Reputation: 10791
Suppose I have the following DataFrame:
In [1]: df
Out[1]:
apple banana cherry
0 0 3 good
1 1 4 bad
2 2 5 good
This works as expected:
In [2]: df['apple'][df.cherry == 'bad'] = np.nan
In [3]: df
Out[3]:
apple banana cherry
0 0 3 good
1 NaN 4 bad
2 2 5 good
But this doesn't:
In [2]: df[['apple', 'banana']][df.cherry == 'bad'] = np.nan
In [3]: df
Out[3]:
apple banana cherry
0 0 3 good
1 1 4 bad
2 2 5 good
Why? How can I achieve the conversion of both the 'apple' and 'banana' values without having to write out two lines, as in
In [2]: df['apple'][df.cherry == 'bad'] = np.nan
In [3]: df['banana'][df.cherry == 'bad'] = np.nan
Upvotes: 26
Views: 38724
Reputation: 1219
While this question is broad, the answers seem very specific and not very versatile. This is just to clarify...

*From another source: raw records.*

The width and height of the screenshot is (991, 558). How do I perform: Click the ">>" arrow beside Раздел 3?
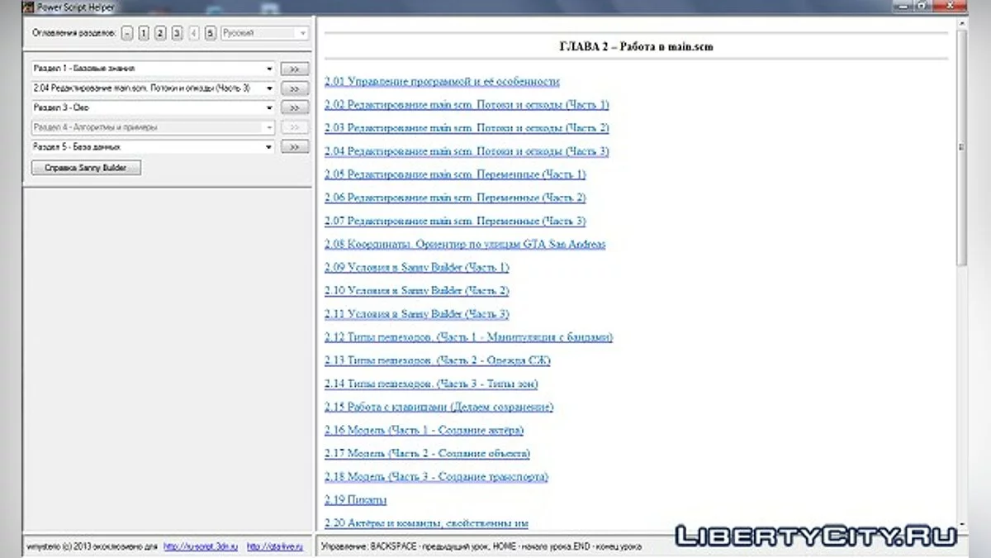294,107
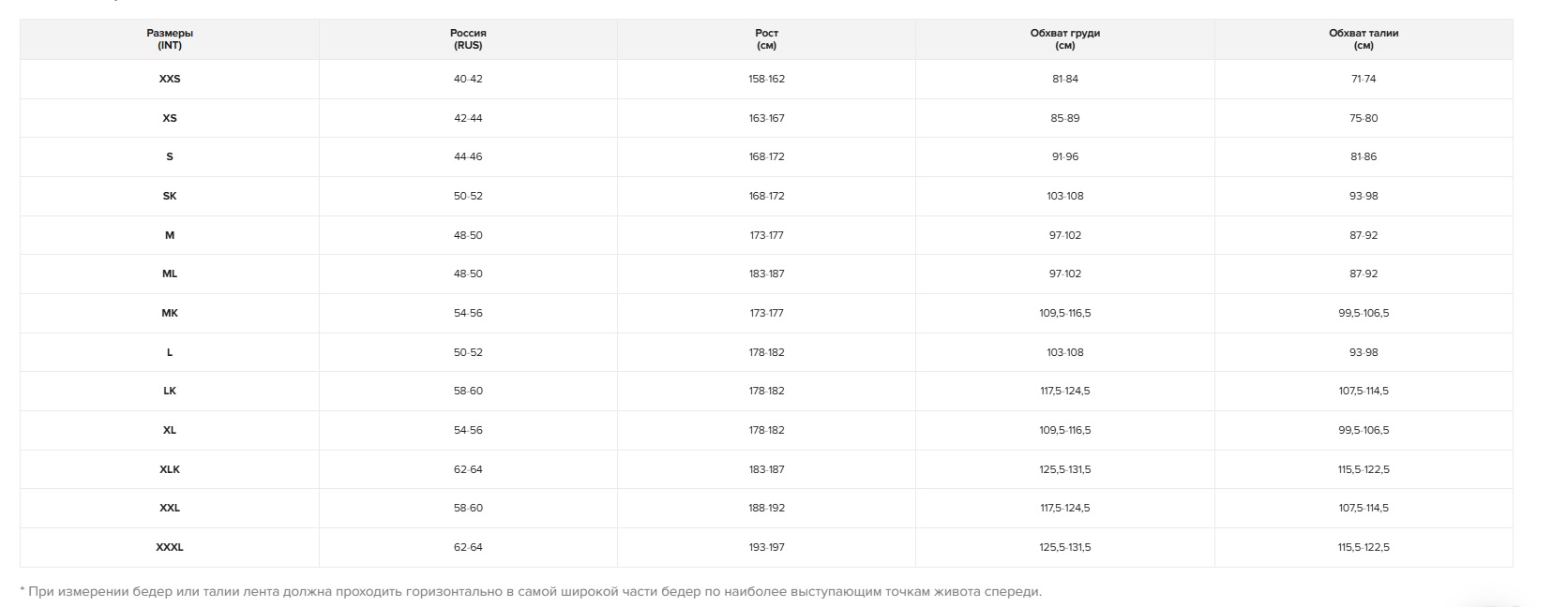The height and width of the screenshot is (607, 1552).
Task: Select the XXS size row label
Action: 170,80
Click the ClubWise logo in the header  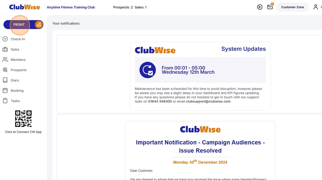coord(25,7)
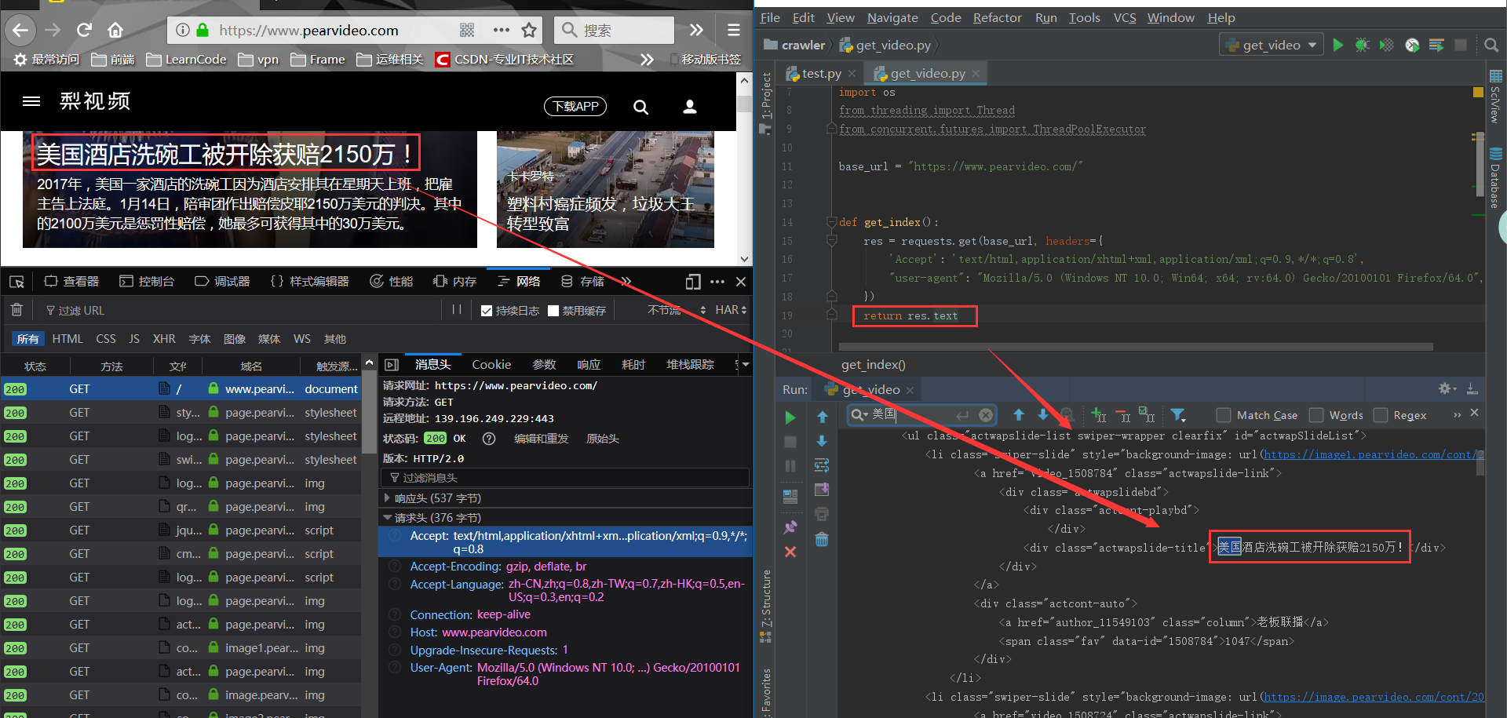Click the green Run button in PyCharm toolbar
The image size is (1507, 718).
click(x=1338, y=45)
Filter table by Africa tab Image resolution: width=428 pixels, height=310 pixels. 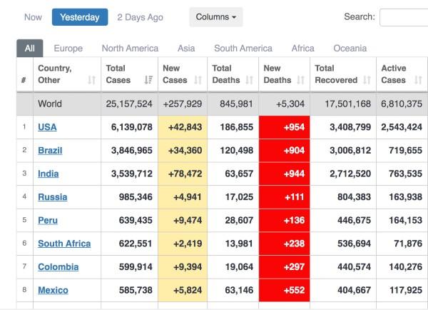[x=302, y=49]
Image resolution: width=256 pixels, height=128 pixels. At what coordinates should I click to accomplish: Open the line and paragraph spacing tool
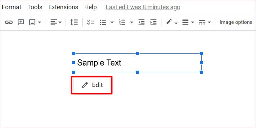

df = pandas.DataFrame({'Test1' :[1,2,3,4,5], 'Test2': [3,4,5,6,7], 'Test3': [5,6,7,8,9]})
Test1 Test2 Test3
0 1 3 5
1 2 4 6
2 3 5 7
3 4 6 8
4 5 7 9
# When the index or row you want to edit is known
df.loc[3, ['Test1', 'Test2', 'Test3'] = [10, 12, 14]
# When you don't know the index but can find it by looking in a column for a specific value
df.loc[df[df['Test1'] == 4].index[0], ['Test1', 'Test2', 'Test3']] = [10, 12, 14]
Test1 Test2 Test3
0 1 3 5
1 2 4 6
2 3 5 7
3 10 12 14
4 5 7 9
Both methods allow you to change the values of multiple columns in one line of code.
Upvotes: 1
Reputation: 117636
It's because df[['apple', 'banana']][df.cherry == 'bad'] = np.nan
assigning to the copy of DataFrame. Try this:
df.ix[df.cherry == 'bad', ['apple', 'banana']] = np.nan
Upvotes: 5
Reputation: 375925
You should use loc and do this without chaining:
In [11]: df.loc[df.cherry == 'bad', ['apple', 'banana']] = np.nan
In [12]: df
Out[12]:
apple banana cherry
0 0 3 good
1 NaN NaN bad
2 2 5 good
See the docs on returning a view vs a copy, if you chain the assignment is made to the copy (and thrown away) but if you do it in one loc then pandas cleverly realises you want to assign to the original.